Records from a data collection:
'''
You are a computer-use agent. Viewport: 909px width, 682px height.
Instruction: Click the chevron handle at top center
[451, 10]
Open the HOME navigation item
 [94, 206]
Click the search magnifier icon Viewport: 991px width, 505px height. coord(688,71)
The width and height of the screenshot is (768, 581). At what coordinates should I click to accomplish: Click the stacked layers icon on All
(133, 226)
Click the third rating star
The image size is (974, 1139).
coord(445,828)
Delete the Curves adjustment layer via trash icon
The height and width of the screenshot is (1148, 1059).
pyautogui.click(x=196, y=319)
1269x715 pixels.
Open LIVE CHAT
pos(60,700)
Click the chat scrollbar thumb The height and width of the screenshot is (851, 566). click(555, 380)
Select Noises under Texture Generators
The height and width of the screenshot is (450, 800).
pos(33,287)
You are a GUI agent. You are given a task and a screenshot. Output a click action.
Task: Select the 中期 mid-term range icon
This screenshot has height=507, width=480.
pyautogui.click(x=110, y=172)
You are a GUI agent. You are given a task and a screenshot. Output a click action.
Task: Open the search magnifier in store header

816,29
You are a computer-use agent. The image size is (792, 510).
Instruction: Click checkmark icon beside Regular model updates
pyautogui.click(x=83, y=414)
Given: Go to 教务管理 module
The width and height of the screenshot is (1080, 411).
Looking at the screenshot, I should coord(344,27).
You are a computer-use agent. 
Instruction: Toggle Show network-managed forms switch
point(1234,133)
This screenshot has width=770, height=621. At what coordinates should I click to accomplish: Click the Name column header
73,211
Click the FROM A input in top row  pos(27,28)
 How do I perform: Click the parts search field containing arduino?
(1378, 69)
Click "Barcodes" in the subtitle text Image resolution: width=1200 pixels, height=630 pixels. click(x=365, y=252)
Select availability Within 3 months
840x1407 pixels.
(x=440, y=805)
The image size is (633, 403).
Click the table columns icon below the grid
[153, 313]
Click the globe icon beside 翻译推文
'''
◆ Your instructions
Nothing in the records should differ from the original when you retype them.

◆ Exercise answer
You are a computer-use agent. Viewport: 909px width, 682px height.
Instruction: Click the chevron handle at top center
[451, 10]
Open the HOME navigation item
 [94, 206]
Click the search magnifier icon Viewport: 991px width, 505px height. coord(688,71)
The width and height of the screenshot is (768, 581). At what coordinates should I click to accomplish: Click the stacked layers icon on All
(133, 226)
Click the third rating star
The image size is (974, 1139).
coord(445,828)
Delete the Curves adjustment layer via trash icon
The height and width of the screenshot is (1148, 1059).
pyautogui.click(x=196, y=319)
1269x715 pixels.
Open LIVE CHAT
pos(60,700)
Click the chat scrollbar thumb The height and width of the screenshot is (851, 566). click(555, 380)
Select Noises under Texture Generators
The height and width of the screenshot is (450, 800).
pos(33,287)
You are a GUI agent. You are given a task and a screenshot. Output a click action.
Task: Select the 中期 mid-term range icon
This screenshot has height=507, width=480.
pyautogui.click(x=110, y=172)
You are a GUI agent. You are given a task and a screenshot. Output a click action.
Task: Open the search magnifier in store header

816,29
You are a computer-use agent. The image size is (792, 510).
Instruction: Click checkmark icon beside Regular model updates
pyautogui.click(x=83, y=414)
Given: Go to 教务管理 module
The width and height of the screenshot is (1080, 411).
Looking at the screenshot, I should coord(344,27).
You are a computer-use agent. 
Instruction: Toggle Show network-managed forms switch
point(1234,133)
This screenshot has width=770, height=621. At what coordinates should I click to accomplish: Click the Name column header
73,211
Click the FROM A input in top row  pos(27,28)
 How do I perform: Click the parts search field containing arduino?
(1378, 69)
Click "Barcodes" in the subtitle text Image resolution: width=1200 pixels, height=630 pixels. click(x=365, y=252)
Select availability Within 3 months
840x1407 pixels.
(x=440, y=805)
The image size is (633, 403).
Click the table columns icon below the grid
[153, 313]
Click the globe icon beside 翻译推文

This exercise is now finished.